La vida de Iping, una tranquila ciudad de provincias, se ve alterada por la llegada de dicho desconocido, un hombre envuelto hasta la cronilla en vendas, abrigo, sombrero y gafas de sol. Desagradable, arisco, maleducado y agresivo, hace bien poco por granjearse la amistad de la dueña de la pensión, que no tarda en intentar echarlo. Por si el título no lo hubiera delatado ya, el desconocido siembra el terror al revelarse como un hombre invisible (eso debe de ser una especie de oxímoron), y entonces se ve abocado a una lucha sin cuartel, contra todo y todos, por sobrevivir.
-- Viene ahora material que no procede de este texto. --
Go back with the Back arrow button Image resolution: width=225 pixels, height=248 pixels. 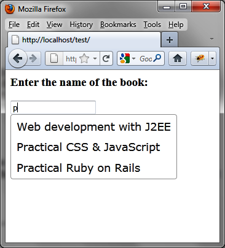tap(18, 58)
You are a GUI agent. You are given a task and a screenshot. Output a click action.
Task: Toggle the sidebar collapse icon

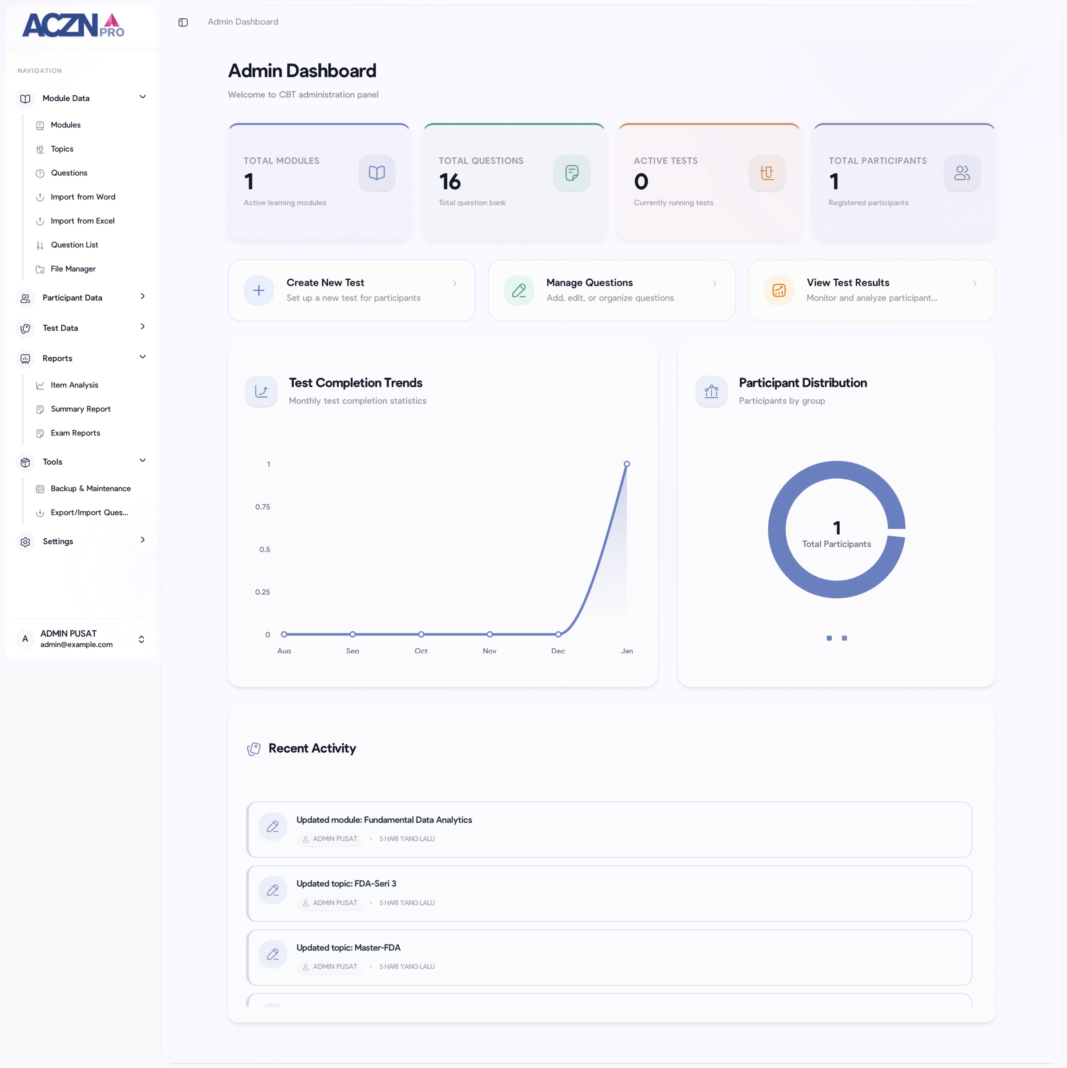click(183, 22)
Tan importante como el desconocido, si no más, es la descripción de la vida y las relaciones sociales en Iping, donde cada uno de los personajes ocupa un lugar determinado, desde el vicario hasta el ajustador de relojes, pasando por Marvel el borracho, y resulta interesante que, junto con Griffin, el hombre invisible, es sólo Marvel el que, empujado por las circunstancias, decide rebelarse contra su puesto en la sociedad.
Y a Griffin, ¿qué le empuja a la barbarie en la que al final deviene su aventura? Sabemos poco de su vida hasta el momento, pero él mismo nos informa de que llevó a su padre al suicidio y superó con bastante facilidad los remordimientos. También nos menciona que hubo una mujer a la que amó hace diez años, y que ahora le parece "una persona muy vulgar". Hay un dato, sin embargo, que sorprende por la relevancia que se le da: Griffin es albino. Así, al igual que en El país de los ciegos, nos encontramos de nuevo con un especimen de el otro, el diferente. A diferencia de Núñez, que sabe someterse a las fuerzas externas que lo atenazan, Griffin, el albino, marcado desde la infancia, es incapaz de admitir sus errores (entiéndase, su culpa). Ello, unido a su desmedida ambición, le llevará a la locura.
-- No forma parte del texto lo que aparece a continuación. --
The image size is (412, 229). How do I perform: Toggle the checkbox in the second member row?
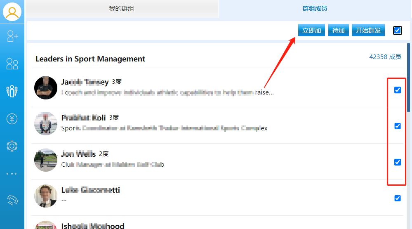click(398, 126)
Huelga decir que la invisibilidad no es la más compleja de las metáforas (como tampoco lo es la de las huellas), pero Wells sabe hacerla funcionar dándole la dosis justa de metafísica:
"Por fin sólo quedaron de mí las sombras blancas y pálidas de las uñas y la mancha marrón de algún ácido en mis dedos. Intenté ponerme de pie. Al principio me sentí tan inútil como una criatura enfajada. Tenía que valerme de miembros que no veía. Estaba muy débil y tenía mucha hambre. Anduve unos pasos y me quedé mirando a la nada que se reflejaba en el espejo..., la nada, excepto allí donde aún se veía la sombra, más borrosa que la niebla, de un pigmento, tras la retina de mis ojos."
Un libro ameno, impecablemente bien escrito, y con la sencillez y la fuerza que le devuelven a uno la placentera inquietud de sus lecturas de adolescencia.